Attracting and maintaining the Y Generation in nursing: a literature review

Document Type

Article

Publication details

Hutchinson, D, Brown, J & Longworth, K 2012, 'Attracting and maintaining the Y Generation in nursing: a literature review', Journal of Nursing Management, vol. 20, no. 4, pp. 444-450.

Published version available from:

http://dx.doi.org/10.1111/j.1365-2834.2011.01203.x

Peer Reviewed

Peer-Reviewed

Abstract

Objective  This paper explores the literature related to attracting the Y Generation (Y Gen: people born between 1980 and 2000) to the nursing profession and retaining them in our current workforce.

Design  A comprehensive review of the literature supported the need for further research. Three searches were conducted and all relevant literature was reviewed by each researcher. Literature included in the review was chosen based on specific search-term inclusion.

Data sources  Structured searches were conducted with no limitations on publication type, date or language. Search engines used included: Australian Family and Society, CINAHL, Expanded Academic, Google Scholar, Medline, ProQuest and PubMed.

Results  A critical review of the literature, particularly empirical work on the subject has informed decision making regarding the research questions that remain to be explored.

Conclusions  The literature revealed that the Y Gen is currently contributing to the nursing workforce demographics. Much discussion exists surrounding the integration of the Y Gen into the workplace along with the other three generations of nurses. There is also an abundance of descriptions of the Y Gen characteristics and values. There is, however, limited reference relating to what attracted this generation to nursing or what might retain them in the nursing workforce.
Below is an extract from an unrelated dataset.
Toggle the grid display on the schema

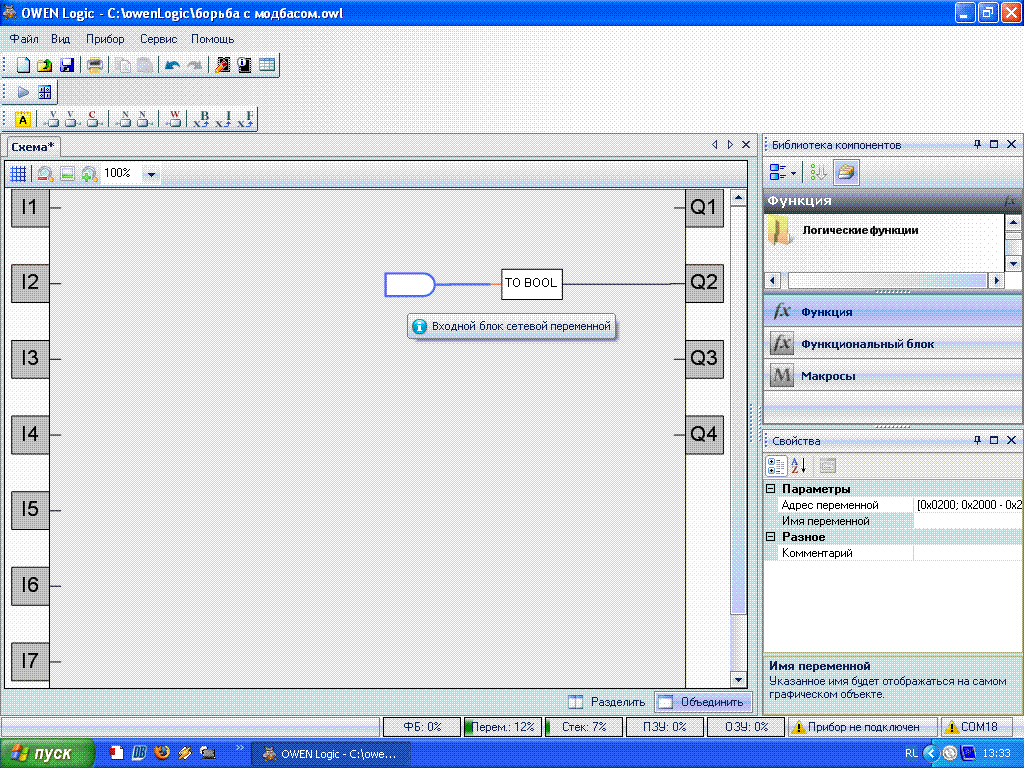18,173
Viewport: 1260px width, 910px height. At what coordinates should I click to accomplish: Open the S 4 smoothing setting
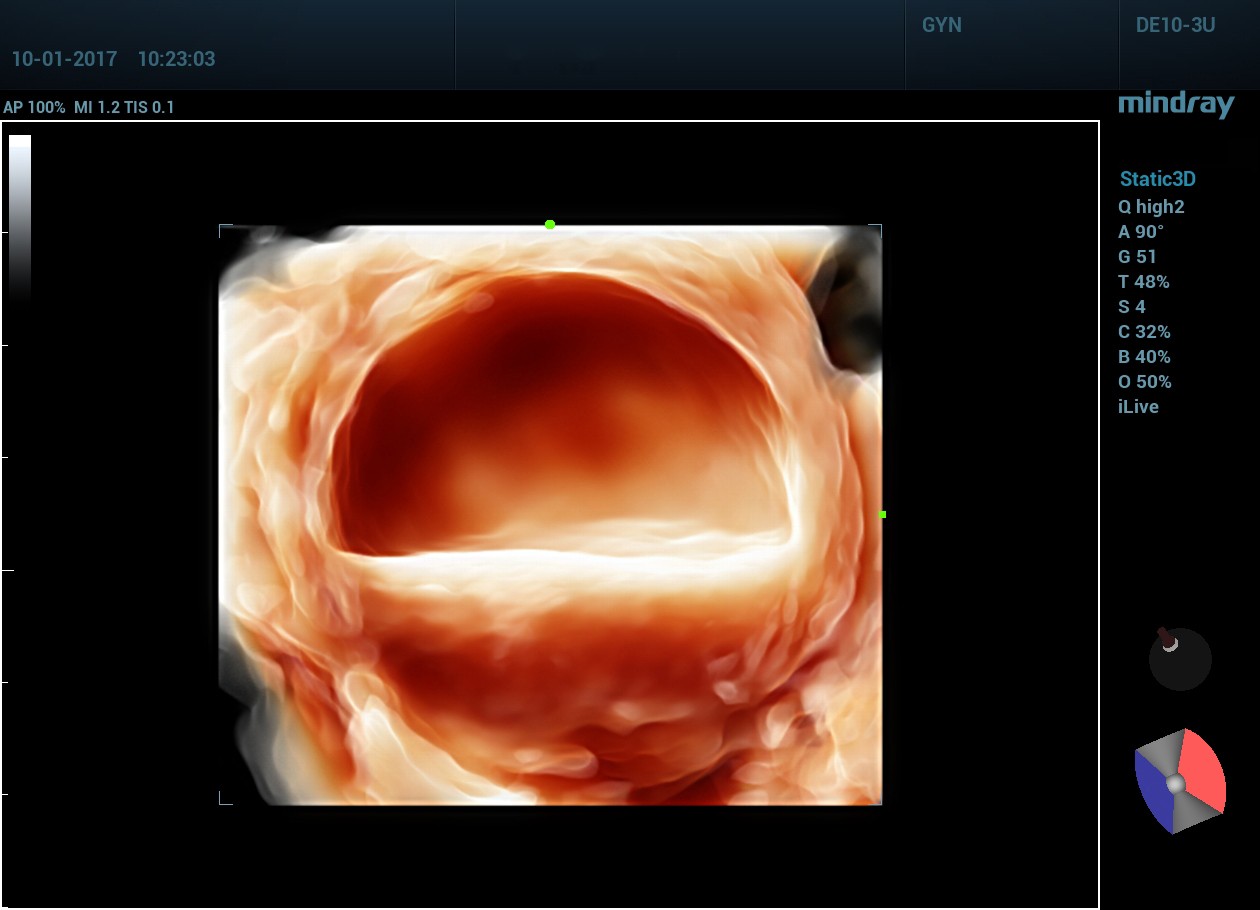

Implications for nursing management  The Y Gen is the largest generation to enter our workforce since the Baby Boomers. Health services need to recognize the needs of the Y Gen nurses and develop strategies to move the profession forward by preparing the current workforce and environment for a generation that is already here. The focus should be on their strengths with development made to structure a workforce that will support the Y Gen in their professional nursing role. Understanding what attracts the Y Gen to nursing, what managers can do to retain the Y Gen in nursing and how the nursing profession can support the Y Gen to assume a role in nursing and nursing governance will ensure that the retiring generation has left the nursing profession in capable hands.